I’ve been thinking a bit about how we could do faster filtering. We’re all pretty disappointed with the user experience of the hack I wrote up for Caitlin. Here are some of my not fully developed thoughts.
As suggested by Cotton, I think a good interface would be to have RDD’s contain an iterator that can advance to the next record with a matching key. Unfortunately, the Java Iterator
class isn’t well suited to this because it does not have an advance
method. Using a flip book iterator we could add:
def advance(
rv: RegionValue,
t: OrderingView[RegionValue],
orderingRelevantFields: Array[String]
): Unit
which advances the iterator to the next value which is equal to rv
under t
, if one exists. If no such value exists, the next call to isValid
will return false. This could be leveraged by joins.

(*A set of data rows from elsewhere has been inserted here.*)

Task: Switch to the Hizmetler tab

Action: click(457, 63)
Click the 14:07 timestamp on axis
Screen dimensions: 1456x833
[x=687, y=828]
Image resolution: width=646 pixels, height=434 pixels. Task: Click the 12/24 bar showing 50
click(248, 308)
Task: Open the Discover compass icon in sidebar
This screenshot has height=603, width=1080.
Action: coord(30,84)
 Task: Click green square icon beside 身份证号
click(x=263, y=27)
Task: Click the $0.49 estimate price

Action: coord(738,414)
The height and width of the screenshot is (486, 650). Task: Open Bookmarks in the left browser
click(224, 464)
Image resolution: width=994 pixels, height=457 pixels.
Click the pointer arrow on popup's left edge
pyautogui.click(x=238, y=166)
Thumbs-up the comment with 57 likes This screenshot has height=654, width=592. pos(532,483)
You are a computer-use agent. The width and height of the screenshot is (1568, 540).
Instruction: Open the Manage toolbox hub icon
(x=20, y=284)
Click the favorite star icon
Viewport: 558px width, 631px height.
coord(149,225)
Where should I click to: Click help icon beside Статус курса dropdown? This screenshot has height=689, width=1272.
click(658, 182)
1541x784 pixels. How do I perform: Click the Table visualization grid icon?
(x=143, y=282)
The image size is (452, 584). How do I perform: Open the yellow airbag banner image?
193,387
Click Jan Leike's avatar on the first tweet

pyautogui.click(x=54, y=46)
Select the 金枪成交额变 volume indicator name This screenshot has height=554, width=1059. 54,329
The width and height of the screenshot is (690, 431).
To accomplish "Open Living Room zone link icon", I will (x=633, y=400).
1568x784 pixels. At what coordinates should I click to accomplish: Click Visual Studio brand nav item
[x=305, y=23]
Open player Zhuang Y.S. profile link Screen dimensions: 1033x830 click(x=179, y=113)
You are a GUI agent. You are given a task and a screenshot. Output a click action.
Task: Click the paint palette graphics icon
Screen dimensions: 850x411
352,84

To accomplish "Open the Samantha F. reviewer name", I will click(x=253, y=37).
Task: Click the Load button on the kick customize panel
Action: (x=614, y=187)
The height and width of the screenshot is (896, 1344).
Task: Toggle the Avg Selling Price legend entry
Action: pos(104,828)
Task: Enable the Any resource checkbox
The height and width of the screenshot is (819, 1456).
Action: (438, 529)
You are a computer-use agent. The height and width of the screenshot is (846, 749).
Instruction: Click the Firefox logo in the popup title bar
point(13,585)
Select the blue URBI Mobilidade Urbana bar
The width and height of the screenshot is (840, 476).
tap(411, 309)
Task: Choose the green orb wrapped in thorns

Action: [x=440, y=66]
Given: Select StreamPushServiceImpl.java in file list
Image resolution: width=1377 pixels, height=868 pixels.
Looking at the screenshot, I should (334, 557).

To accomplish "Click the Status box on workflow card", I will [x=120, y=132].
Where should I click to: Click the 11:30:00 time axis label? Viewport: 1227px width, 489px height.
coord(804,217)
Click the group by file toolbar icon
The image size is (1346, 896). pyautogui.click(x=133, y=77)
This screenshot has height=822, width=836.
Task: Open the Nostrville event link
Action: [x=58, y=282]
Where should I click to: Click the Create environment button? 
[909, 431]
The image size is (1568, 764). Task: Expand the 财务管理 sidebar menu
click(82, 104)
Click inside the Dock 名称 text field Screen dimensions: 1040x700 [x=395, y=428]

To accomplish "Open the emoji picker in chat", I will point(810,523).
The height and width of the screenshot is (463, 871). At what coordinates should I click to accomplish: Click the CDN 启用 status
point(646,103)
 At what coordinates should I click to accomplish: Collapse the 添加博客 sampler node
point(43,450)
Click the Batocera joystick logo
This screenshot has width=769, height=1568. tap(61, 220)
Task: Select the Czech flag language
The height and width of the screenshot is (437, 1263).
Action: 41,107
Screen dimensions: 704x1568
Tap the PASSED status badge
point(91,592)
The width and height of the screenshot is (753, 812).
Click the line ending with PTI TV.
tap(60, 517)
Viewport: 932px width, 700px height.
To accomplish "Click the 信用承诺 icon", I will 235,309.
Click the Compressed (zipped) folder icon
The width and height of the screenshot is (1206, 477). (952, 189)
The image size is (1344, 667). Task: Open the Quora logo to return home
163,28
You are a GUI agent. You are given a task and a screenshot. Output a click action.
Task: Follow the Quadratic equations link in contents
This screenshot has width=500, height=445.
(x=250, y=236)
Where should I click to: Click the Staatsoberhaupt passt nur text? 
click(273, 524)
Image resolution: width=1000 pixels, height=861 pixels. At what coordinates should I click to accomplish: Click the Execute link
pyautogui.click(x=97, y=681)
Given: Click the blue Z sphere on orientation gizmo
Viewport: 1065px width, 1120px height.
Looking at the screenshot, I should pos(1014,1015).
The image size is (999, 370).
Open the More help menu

I see two options to do this efficiently when the ordering view only looks at a subset of the fields:
-
If the source can produce the subset of fields more efficiently than producing the full row, then we can clearly scan past irrelevant records without fully decoding them.
-
If the source has an index with a superset of the relevant fields, we can look up the location of the next matching record in the index and
seek
to that position.
Reading A Subset of Fields
We’d want to add a decoder that can read bytes of type T into a record of type U. Ideally, we would be able to retroactively add the unread fields when we realize the record matches. This would be easy with physical types because we can place the “key” fields first even if they are not first in the virtual type. Even without physical types, we could allocate space for the full record and populate the fields only when needed (i.e. the key fields first and the rest if the key matches), but this seems easier to get wrong.
But how does the source skip over an irrelevant record efficiently? I think we could write a method to skip the encoded bytes of a type more efficiently than we could read it because we don’t need to look at the bytes of a string or the bytes of an array of fixed-size things.
A Matrix Table Index
When a matrix table is written, it could optionally produce an index by tracking the offsets and keys of each record in a partition as the records are written. After writing all the records, the keys and the offsets are written in a separate file, sorted, one for each partition. This seems to work better if the dataset is already sorted by the key. If there’s enough records in a partition to make it worth it, we can create a b-tree for that partition. To produce a dataset-wide indexing data structure, we’d want the write to be a tree-reduce that built the b-tree’s internal nodes as it reduced. Assuming the data of the index is quite large, we’d want to write each internal node of the b-tree as a separate GS file. There’s a balance here of file size versus the amount of data we need to collect on a single machine. Having a b-tree distributed across a bunch of GS files seems complicated too.